Provided records Start Marker
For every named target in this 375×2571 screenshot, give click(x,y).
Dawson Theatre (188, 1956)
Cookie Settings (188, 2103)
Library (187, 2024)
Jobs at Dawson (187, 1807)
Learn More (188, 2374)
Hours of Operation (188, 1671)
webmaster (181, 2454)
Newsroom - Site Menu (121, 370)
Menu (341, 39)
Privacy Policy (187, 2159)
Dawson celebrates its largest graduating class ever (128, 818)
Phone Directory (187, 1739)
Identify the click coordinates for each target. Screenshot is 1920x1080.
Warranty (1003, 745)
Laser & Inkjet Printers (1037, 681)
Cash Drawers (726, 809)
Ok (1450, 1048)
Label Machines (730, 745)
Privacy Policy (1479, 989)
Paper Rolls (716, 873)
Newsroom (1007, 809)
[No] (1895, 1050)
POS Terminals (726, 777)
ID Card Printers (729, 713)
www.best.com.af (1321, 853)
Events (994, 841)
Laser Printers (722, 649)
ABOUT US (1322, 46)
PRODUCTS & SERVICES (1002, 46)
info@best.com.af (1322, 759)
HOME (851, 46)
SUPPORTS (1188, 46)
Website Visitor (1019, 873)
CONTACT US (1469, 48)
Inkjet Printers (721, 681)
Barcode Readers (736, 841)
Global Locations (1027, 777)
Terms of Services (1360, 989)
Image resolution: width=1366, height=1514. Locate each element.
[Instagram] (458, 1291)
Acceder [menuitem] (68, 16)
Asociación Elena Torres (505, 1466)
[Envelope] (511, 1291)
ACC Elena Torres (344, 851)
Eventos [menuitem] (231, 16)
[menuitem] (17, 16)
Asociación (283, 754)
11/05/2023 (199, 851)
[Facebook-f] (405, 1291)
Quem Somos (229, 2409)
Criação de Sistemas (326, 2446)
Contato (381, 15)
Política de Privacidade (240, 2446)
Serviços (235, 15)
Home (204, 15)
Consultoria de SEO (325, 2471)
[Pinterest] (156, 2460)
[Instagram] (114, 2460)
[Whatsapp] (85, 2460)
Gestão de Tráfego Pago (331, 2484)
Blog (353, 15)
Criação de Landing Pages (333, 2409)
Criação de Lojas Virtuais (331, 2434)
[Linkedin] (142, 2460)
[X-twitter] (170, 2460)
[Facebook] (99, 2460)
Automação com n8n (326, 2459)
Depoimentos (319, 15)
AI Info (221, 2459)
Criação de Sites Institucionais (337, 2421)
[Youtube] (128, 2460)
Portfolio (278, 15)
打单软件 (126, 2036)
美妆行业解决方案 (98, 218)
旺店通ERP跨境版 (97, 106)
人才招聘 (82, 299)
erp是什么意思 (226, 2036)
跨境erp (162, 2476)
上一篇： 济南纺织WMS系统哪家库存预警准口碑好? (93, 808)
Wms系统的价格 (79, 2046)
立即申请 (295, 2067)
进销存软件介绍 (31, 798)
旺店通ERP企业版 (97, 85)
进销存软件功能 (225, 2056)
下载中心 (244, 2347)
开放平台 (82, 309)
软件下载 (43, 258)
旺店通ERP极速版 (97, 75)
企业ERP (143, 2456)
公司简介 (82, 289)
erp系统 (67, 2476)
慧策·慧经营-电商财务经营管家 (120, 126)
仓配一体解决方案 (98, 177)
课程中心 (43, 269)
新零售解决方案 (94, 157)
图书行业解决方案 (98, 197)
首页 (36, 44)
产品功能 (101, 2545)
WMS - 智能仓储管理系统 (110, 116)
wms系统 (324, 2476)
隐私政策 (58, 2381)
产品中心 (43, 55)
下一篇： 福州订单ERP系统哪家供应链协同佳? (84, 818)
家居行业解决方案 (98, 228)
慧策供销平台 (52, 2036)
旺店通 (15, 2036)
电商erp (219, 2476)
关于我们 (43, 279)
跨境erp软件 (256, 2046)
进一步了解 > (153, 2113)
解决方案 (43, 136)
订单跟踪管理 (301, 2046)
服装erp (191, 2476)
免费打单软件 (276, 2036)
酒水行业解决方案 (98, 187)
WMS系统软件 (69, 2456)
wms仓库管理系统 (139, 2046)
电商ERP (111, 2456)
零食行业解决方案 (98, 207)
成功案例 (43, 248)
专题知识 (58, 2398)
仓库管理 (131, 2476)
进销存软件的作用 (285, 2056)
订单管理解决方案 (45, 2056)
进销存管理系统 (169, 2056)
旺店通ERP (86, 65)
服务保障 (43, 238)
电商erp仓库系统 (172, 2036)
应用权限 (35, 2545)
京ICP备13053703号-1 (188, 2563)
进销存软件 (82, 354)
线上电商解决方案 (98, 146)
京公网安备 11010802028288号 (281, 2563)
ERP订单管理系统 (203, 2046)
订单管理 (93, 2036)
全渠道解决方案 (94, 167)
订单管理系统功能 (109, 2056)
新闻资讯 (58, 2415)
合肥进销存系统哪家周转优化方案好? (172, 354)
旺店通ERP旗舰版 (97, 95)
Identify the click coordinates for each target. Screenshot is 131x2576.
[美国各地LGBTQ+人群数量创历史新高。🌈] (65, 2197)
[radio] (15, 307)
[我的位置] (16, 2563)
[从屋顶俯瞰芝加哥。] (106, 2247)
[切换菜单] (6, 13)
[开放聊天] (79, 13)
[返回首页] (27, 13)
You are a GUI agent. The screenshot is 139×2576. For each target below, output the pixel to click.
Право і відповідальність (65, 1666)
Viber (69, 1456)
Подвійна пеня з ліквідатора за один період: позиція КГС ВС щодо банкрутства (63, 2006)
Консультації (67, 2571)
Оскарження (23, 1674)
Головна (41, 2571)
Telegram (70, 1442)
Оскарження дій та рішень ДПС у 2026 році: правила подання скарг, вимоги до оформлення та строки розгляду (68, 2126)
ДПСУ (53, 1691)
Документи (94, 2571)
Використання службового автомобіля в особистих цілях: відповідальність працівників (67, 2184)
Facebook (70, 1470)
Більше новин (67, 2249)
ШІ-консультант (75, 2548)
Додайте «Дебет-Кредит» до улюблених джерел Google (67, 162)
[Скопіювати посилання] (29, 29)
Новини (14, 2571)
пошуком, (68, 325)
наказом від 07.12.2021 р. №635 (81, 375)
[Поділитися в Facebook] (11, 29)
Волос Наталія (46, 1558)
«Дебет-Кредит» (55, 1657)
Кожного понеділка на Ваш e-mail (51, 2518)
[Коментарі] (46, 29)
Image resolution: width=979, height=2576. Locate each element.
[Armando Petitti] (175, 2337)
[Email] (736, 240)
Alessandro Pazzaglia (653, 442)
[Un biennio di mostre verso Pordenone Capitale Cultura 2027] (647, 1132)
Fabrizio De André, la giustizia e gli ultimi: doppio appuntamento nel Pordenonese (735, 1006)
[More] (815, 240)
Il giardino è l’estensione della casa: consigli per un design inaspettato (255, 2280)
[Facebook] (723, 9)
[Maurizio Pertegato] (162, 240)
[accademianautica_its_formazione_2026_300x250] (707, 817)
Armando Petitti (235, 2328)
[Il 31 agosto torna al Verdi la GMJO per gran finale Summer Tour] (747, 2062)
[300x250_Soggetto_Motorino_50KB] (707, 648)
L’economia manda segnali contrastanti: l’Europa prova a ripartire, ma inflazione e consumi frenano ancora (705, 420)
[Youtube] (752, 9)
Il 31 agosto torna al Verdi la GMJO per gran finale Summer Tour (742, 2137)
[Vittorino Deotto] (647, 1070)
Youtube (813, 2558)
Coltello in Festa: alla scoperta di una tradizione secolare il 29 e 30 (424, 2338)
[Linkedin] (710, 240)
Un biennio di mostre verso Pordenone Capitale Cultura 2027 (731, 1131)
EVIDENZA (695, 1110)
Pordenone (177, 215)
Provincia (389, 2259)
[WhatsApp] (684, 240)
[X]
Provided records End Marker
# Try it
The response must contain each line above that holds the string "Tour".

# Written answer
[Il 31 agosto torna al Verdi la GMJO per gran finale Summer Tour] (747, 2062)
Il 31 agosto torna al Verdi la GMJO per gran finale Summer Tour (742, 2137)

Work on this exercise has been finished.